At the age of 27, Maurice Jones-Drew feels it’s time for two things – Get paid like he thinks he deserves and/or play on a winning team. The Jacksonville Jaguars aren’t planning on giving him A) The kind of money he wants and B) A trade to somewhere else, for professional and personal reasons.
Jones-Drew still has two years on his contract, which means the Jags don’t have the slightest intention of opening his contract and give him a raise. Jones-Drew is set to earn $9.3 million in the coming two years, $4.5 this season.
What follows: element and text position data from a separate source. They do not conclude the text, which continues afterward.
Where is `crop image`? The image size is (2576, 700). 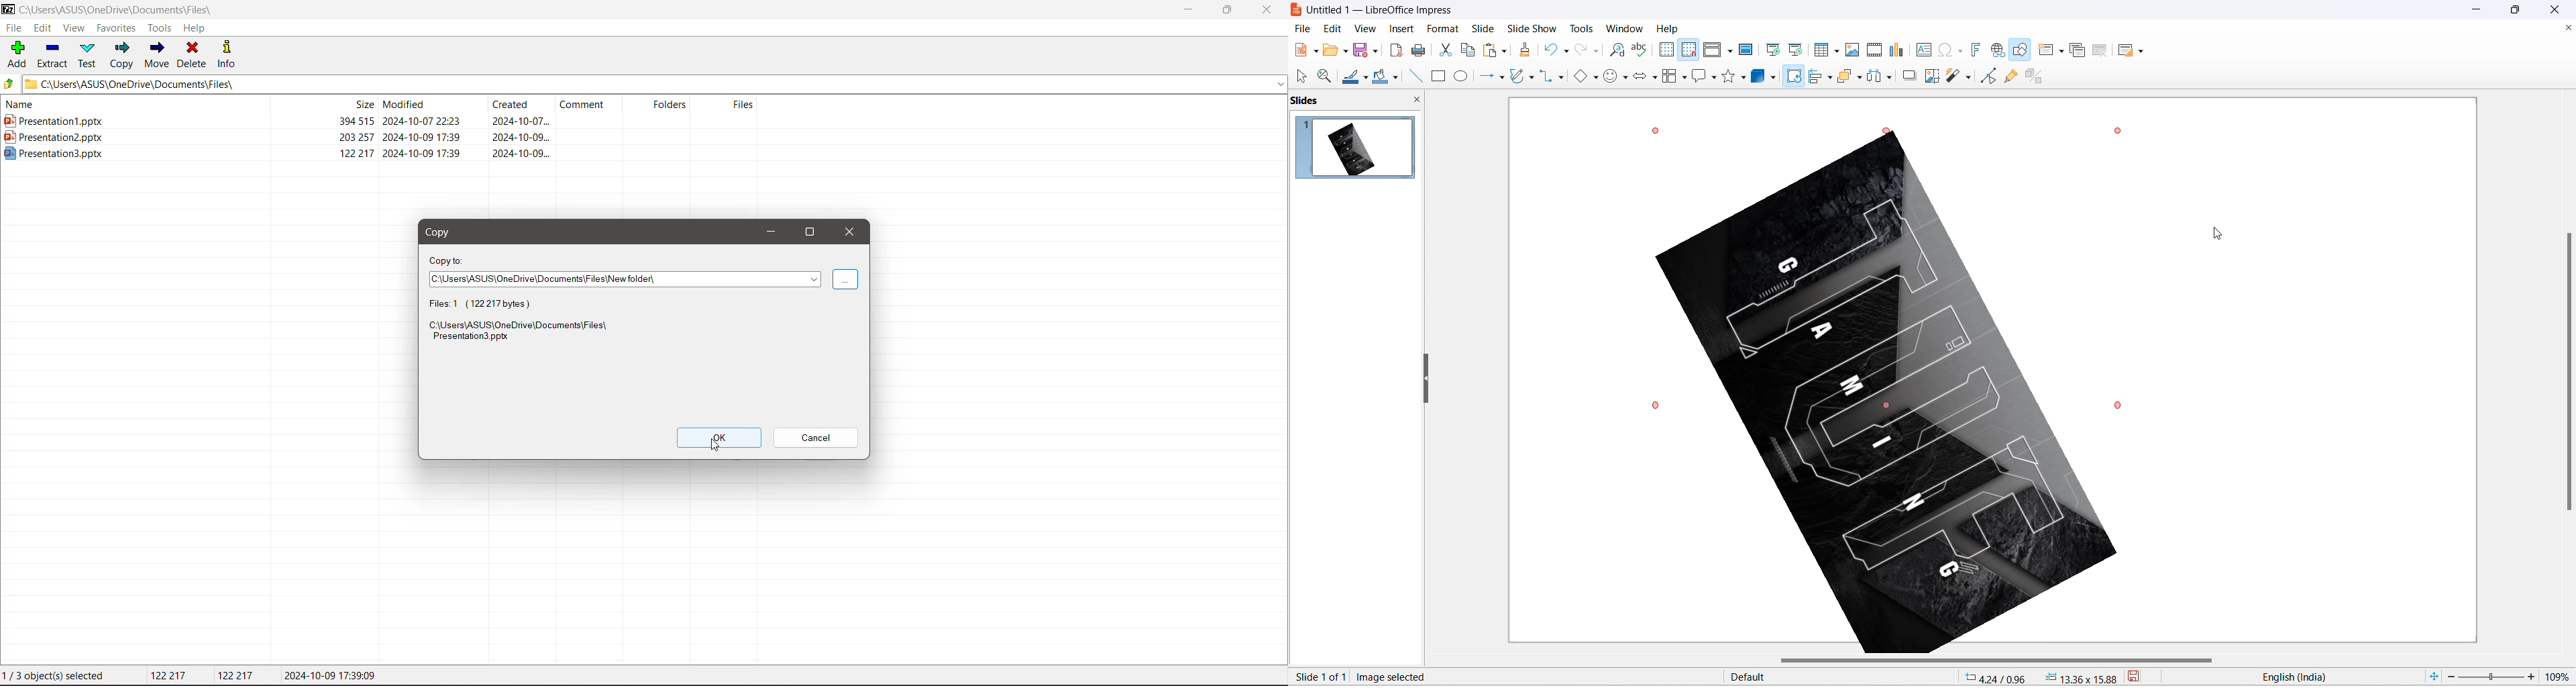 crop image is located at coordinates (1931, 77).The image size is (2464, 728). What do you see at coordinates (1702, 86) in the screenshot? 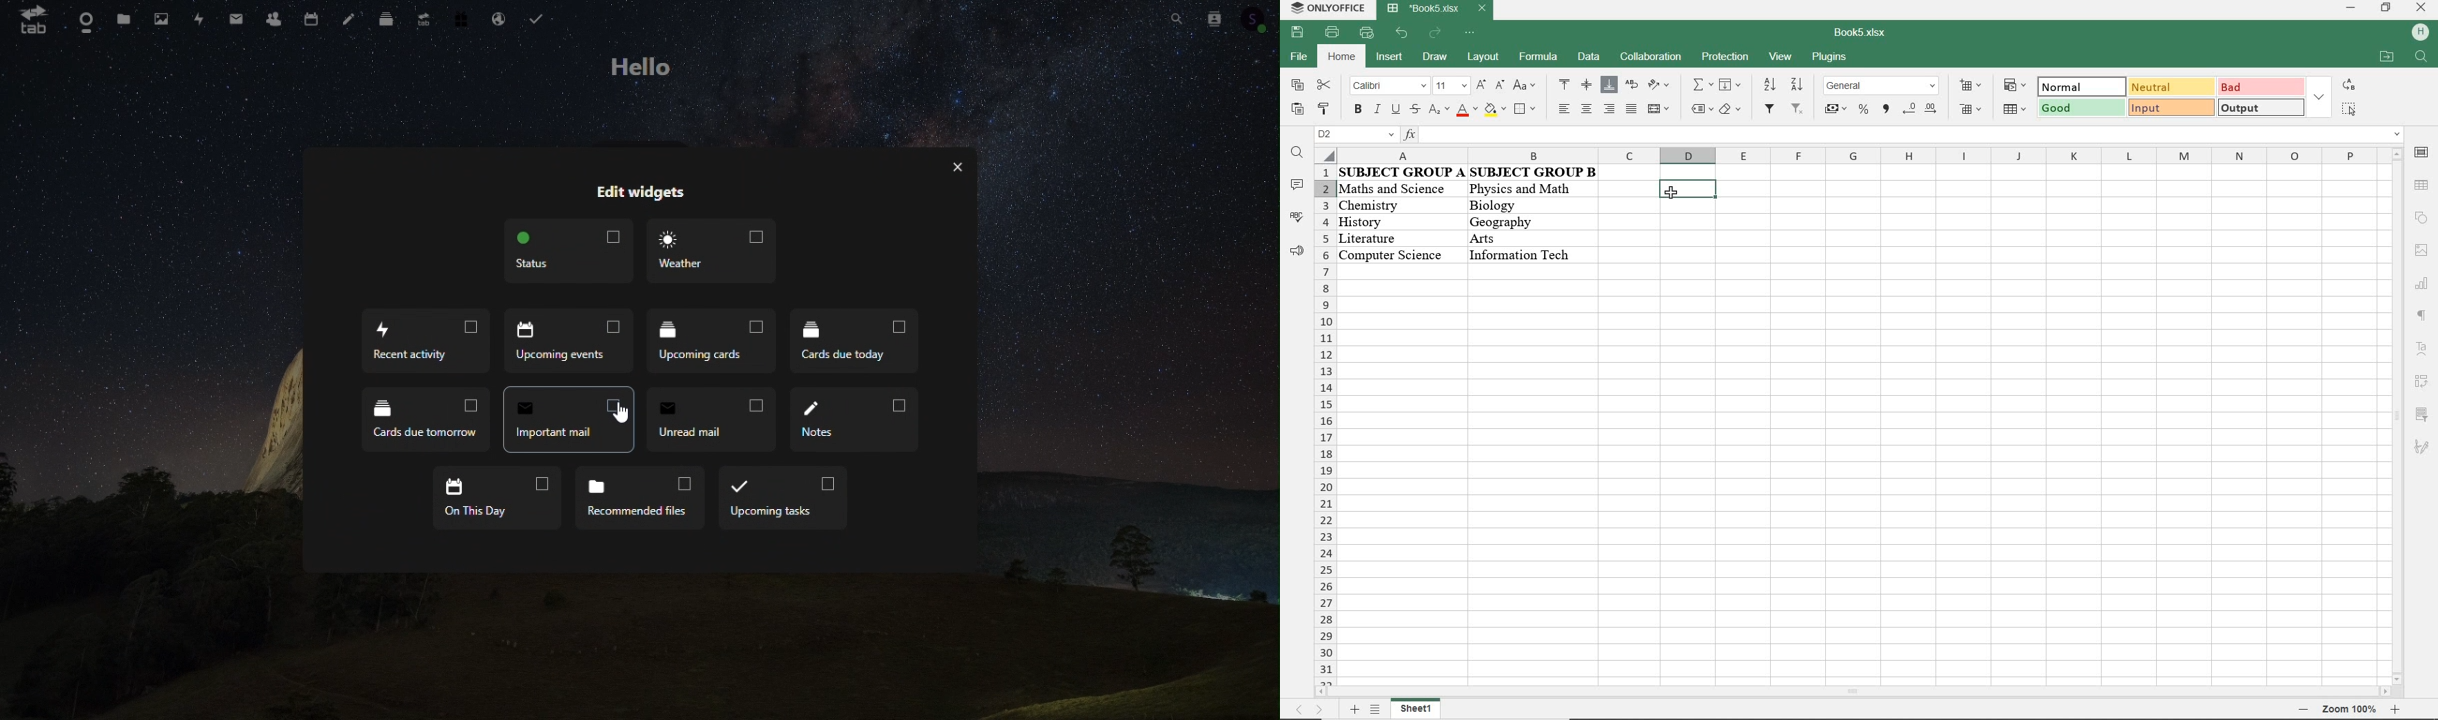
I see `summation` at bounding box center [1702, 86].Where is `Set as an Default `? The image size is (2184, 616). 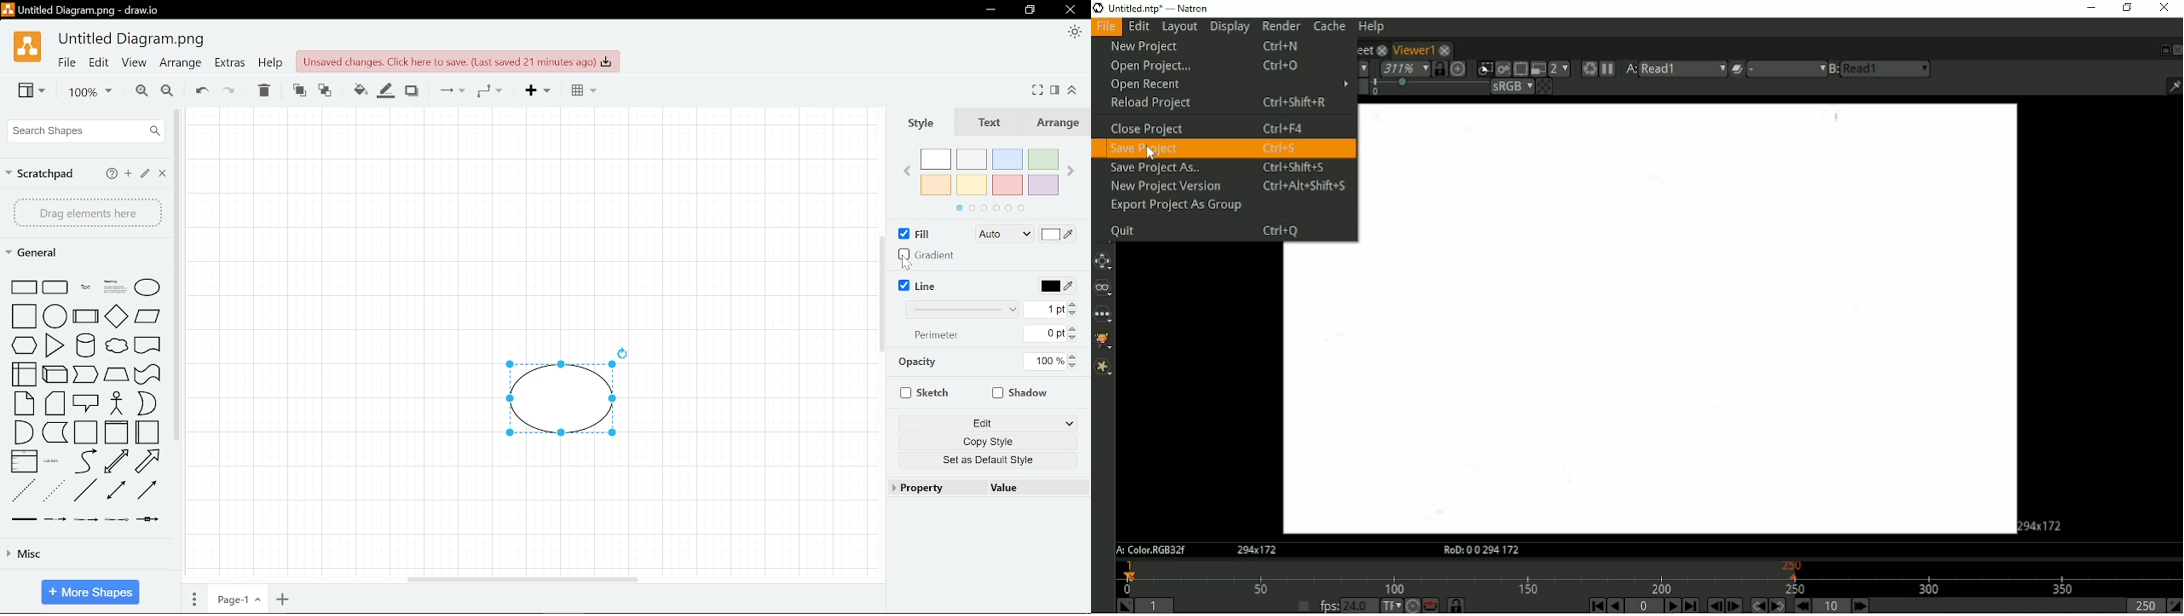 Set as an Default  is located at coordinates (986, 462).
He feels, that a running back that’s been a Pro Bowler and All-Pro selection for three consecutive seasons; The NFL’s rushing leader with 1606 yards last season, also setting a new franchise record for the Jags, it’s time to get an upgrade in his contract.
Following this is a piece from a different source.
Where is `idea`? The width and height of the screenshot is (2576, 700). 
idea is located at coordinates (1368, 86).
But for the Jags, it’s reasonable not to give him that bounce in salary. One, the message it sends out to the rest of the employees, as owner Shad Khan said in July – It’s his choice. There’s been very little for us to do rather than wait on whatever he might choose to do … There’s more than 50 players under contract. There are other people under contract in management, coaches. Does that mean if you do it for one, you do it for everybody. Where do you draw the line?
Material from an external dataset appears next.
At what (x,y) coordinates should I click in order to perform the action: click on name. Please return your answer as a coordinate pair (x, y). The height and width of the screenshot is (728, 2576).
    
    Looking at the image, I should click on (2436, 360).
The second main reason is simply the harsh truth of sports, the NFL and especially running backs, who usually have a shorter shelf life, especially after three seasons of extra wear and tear for Jones-Drew, getting 1084 touches these past three seasons. When his contract is over, after the 2013 season, Jones-Drew will be 29. Running backs aren’t worth premium money in their 30’s, especially after already peaking a couple of season earlier.
It’s safe to say (although you never know in pro football who might suddenly connect for a surprising season) that the Jaguars are headed to another season without a playoff in sight. Quarterback quarterback Blaine Gabbert will be better this year, but it won’t be enough. With Jones-Drew holding out so far, it’s going to be even harder making something out of this season and improving on the 5-11 record from last year.
Holding out is so far costing Jones-Drew money, but not just that. What team will want to trade for him if they know he’s just going to be as unhappy in the new place unless he gets the kind of money it simply seems unreasonable to give him? Returning to Jags camp and swallowing his pride and ego would simply be more beneficial for him and the Jaguars, who don’t mind him, financially at least, sitting out for as long as he likes. A trade isn’t coming anytime soon, and the only loser is Maurice Jones-Drew.